23 de janeiro de 2011

Um livro de Tribuzi

 

Jornal O Estado do Maranhão

Bandeira Tribuzi não era apenas grande poeta. Homem atento a sua própria época e à sociedade em que vivia, estudava a história do Maranhão com a preocupação permanente de encontrar soluções dos problemas econômicos e sociais de sua terra. Os fatos do passado não se apresentavam a ele como mera sucessão de lutas políticas e de poder, de episódios sem conexões aparentes, de heroísmos e vilanias absolutos, mas de um jogo de forças e interesses cuja compreensão só poderia surgir do estudo da história econômica e da conformação cultural de um povo.
Daí porque esse estudioso das condições materiais de vida dos maranhenses, investigando o passado, voltava-se para o futuro, colocando o ser humano no centro de suas preocupações, tanto quanto em sua poesia. Não alimentava mitologias sobre nossa origem nem se apegava a “eras de ouro”. Basta ver, como comprovação dessa atitude, a revolução literária entre nós liderada por ele, afastando o bolor cultural de então, malgrado seu próprio temperamento avesso ao papel de líder.
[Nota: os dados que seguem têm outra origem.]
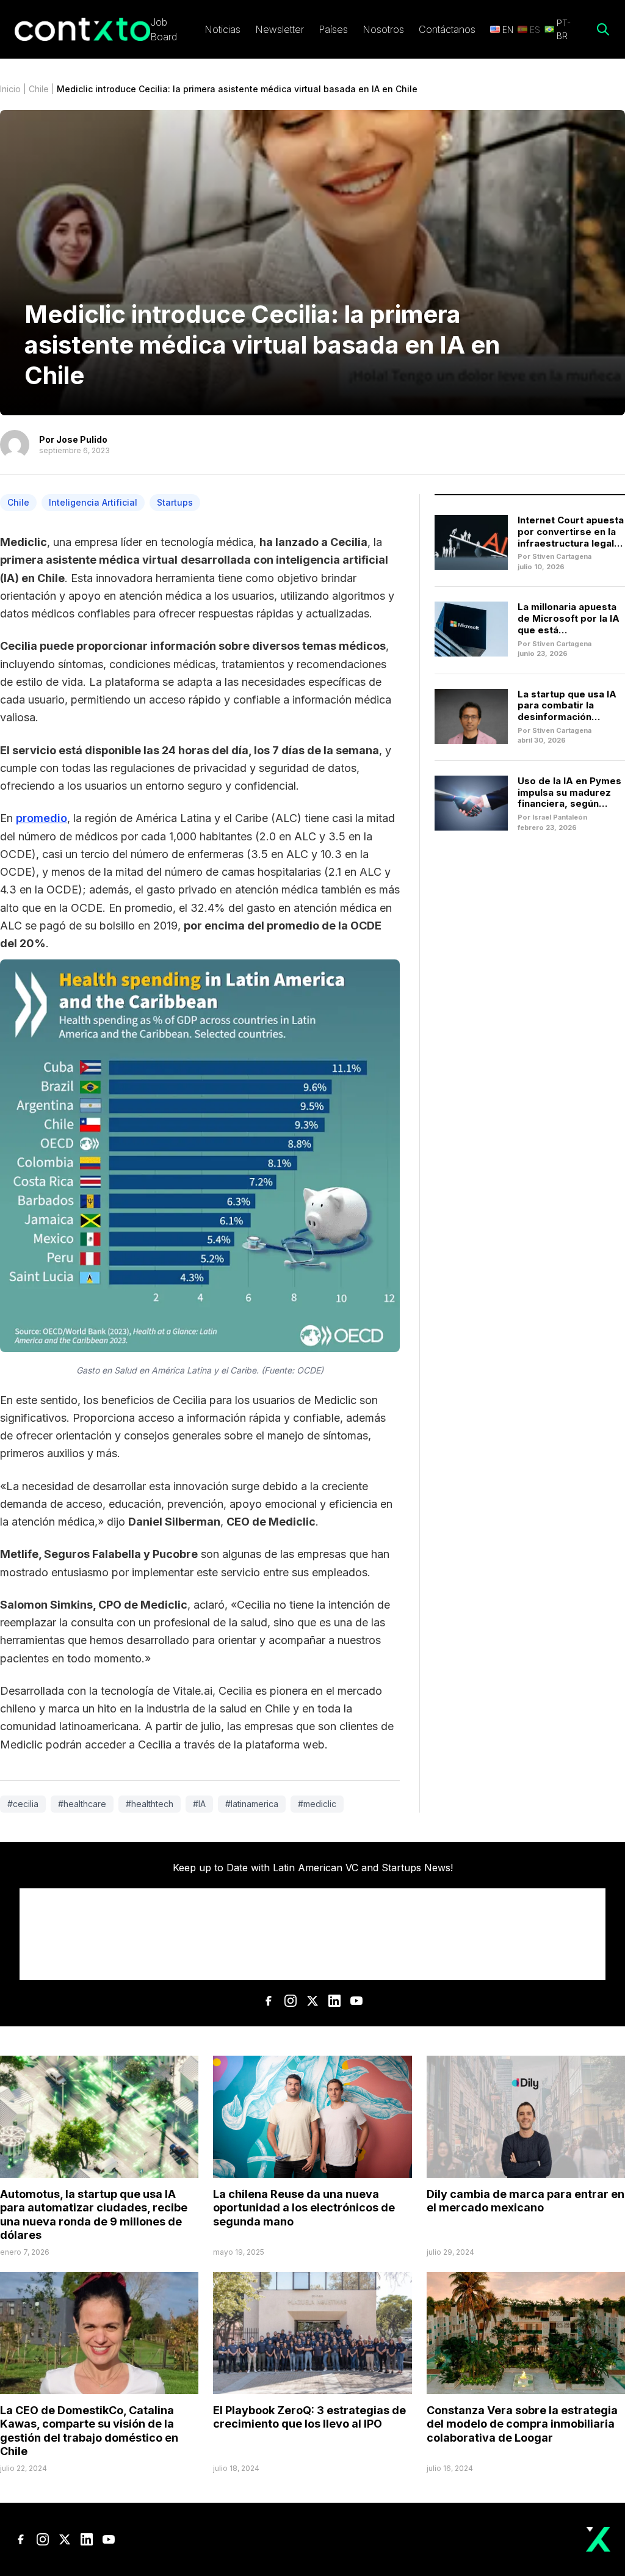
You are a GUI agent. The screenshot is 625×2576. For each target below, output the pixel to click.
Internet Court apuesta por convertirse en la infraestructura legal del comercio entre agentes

Em suma, estudava o passado a sério com o fim de servir ao presente e não, tão só, à demonstração , real ou imaginada, de erudição.
Ora, iniciativa do Conselho Regional de Economia do Maranhão (Corecon-Ma) de reeditar o livro de Tribuzi, Formação econômica do Maranhão, representa o reconhecimento dessa amplitude de visão e desta obra como emblemática, no Maranhão, das investigações históricas sobre nossas atividades produtivas, o que a credenciou, na forma dada ao público agora, à condição de comemorativa dos 35 anos de criação do Conselho.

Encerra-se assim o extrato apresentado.